(Target position data)
►
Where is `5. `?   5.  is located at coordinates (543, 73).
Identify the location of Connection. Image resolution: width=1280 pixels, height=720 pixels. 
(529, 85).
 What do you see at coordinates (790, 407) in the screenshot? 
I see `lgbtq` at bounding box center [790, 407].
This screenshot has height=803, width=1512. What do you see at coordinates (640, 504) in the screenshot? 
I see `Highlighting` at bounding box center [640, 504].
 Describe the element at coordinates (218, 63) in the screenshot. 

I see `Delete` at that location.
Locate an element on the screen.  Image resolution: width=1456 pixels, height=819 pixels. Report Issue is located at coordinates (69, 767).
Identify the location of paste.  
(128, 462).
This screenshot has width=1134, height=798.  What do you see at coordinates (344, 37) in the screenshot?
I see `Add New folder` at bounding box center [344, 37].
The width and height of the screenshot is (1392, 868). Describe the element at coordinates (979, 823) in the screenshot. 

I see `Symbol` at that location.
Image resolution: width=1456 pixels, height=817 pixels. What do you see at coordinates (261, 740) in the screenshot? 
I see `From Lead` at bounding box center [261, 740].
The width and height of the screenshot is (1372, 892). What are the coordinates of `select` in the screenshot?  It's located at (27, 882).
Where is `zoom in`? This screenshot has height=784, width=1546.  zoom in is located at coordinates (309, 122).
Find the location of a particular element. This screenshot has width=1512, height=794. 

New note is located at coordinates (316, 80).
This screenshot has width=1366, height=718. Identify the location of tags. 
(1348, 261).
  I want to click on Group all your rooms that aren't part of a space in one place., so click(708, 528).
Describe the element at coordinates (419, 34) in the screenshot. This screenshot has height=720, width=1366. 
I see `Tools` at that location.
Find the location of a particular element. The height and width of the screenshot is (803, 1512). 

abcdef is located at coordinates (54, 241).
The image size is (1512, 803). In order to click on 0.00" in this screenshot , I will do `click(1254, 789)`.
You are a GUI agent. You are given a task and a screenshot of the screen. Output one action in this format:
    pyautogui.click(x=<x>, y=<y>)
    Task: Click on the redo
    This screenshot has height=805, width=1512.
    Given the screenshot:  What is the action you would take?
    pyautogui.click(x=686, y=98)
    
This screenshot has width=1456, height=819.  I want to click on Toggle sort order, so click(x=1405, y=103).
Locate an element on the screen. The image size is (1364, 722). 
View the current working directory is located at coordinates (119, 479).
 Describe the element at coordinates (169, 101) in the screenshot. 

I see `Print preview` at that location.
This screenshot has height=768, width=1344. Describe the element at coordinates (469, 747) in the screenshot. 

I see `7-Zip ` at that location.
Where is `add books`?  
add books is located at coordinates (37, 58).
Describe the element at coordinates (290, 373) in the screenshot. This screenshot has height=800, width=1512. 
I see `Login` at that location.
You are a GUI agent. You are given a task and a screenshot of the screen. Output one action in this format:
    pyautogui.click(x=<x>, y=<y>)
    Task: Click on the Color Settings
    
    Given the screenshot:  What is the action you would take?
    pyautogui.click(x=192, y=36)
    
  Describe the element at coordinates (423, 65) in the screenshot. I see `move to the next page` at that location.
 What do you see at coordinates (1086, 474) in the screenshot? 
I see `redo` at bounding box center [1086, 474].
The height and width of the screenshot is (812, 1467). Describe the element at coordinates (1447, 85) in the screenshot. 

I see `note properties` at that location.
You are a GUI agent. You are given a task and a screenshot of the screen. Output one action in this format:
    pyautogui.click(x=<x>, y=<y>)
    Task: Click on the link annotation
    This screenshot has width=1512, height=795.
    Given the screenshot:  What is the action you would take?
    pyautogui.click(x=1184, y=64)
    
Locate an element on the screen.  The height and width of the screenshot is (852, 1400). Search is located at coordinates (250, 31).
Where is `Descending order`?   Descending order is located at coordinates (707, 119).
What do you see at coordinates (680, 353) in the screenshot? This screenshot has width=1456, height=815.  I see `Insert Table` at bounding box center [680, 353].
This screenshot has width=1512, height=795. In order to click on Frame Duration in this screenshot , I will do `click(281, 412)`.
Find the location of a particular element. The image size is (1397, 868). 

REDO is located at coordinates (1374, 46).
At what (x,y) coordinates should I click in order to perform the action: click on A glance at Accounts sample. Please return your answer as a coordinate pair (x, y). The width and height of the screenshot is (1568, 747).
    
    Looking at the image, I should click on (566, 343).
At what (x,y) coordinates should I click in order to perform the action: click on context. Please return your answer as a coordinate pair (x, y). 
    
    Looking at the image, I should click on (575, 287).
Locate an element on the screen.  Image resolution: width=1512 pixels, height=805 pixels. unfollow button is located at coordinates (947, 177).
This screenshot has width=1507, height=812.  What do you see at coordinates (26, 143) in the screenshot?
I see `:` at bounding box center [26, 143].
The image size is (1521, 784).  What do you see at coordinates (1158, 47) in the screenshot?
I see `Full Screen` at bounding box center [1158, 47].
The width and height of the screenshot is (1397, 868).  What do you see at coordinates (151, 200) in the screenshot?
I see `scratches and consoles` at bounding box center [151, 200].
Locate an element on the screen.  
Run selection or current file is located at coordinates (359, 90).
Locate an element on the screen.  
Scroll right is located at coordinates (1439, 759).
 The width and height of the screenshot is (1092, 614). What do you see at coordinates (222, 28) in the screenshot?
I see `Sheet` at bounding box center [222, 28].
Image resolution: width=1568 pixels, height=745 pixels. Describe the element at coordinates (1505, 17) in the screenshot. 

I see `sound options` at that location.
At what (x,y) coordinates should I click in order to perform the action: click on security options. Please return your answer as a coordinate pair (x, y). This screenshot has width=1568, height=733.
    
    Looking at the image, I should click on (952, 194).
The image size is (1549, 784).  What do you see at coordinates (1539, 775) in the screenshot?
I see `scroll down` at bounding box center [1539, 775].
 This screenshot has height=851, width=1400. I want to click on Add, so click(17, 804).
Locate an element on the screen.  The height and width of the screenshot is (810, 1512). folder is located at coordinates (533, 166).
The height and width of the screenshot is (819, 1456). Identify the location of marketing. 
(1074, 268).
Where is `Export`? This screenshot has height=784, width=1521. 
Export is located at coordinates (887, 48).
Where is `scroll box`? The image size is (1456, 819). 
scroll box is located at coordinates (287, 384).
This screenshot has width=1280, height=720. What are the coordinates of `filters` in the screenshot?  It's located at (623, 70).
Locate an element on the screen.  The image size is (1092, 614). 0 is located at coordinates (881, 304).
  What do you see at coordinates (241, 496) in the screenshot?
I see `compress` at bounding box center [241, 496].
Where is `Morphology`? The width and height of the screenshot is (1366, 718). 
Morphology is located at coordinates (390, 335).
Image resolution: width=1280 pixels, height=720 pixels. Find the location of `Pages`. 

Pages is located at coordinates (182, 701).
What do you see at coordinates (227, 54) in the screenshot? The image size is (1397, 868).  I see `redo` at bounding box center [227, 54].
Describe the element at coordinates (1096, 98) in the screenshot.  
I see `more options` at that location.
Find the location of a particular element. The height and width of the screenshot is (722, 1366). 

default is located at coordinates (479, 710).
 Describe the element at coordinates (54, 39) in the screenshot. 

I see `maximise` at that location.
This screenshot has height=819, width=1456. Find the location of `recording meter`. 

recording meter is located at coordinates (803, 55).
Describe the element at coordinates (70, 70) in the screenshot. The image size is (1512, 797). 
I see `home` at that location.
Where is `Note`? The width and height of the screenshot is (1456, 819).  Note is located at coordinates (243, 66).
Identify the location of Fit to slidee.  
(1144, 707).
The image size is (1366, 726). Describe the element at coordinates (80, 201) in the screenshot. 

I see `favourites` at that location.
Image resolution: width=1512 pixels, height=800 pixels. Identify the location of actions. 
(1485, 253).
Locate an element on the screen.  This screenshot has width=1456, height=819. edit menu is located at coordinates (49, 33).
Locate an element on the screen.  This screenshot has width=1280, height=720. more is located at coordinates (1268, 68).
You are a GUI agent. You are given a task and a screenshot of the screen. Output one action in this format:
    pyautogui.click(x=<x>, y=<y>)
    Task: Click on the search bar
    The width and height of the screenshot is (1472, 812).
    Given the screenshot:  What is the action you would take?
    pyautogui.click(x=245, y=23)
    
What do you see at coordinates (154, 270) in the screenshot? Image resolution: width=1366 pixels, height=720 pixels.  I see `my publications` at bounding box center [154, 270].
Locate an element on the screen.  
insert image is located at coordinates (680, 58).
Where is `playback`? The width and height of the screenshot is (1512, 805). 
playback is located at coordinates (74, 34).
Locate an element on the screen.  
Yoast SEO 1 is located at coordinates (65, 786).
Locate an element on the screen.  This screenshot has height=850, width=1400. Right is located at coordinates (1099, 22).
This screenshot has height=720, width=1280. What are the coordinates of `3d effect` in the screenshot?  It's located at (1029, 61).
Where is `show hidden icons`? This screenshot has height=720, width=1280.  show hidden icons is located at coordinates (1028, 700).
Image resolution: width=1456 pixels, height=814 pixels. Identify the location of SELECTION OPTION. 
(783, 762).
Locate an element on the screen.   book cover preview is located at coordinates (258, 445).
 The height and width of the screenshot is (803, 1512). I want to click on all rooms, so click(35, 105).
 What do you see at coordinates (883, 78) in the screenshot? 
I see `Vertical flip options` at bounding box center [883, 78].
◄
## Exercise requirements
Repeat the data exactly, from the line containing "coordinates (258, 445)." through the end of the data, both ends included.

## Task answer
Locate an element on the screen.   book cover preview is located at coordinates (258, 445).
 The height and width of the screenshot is (803, 1512). I want to click on all rooms, so click(35, 105).
 What do you see at coordinates (883, 78) in the screenshot? 
I see `Vertical flip options` at bounding box center [883, 78].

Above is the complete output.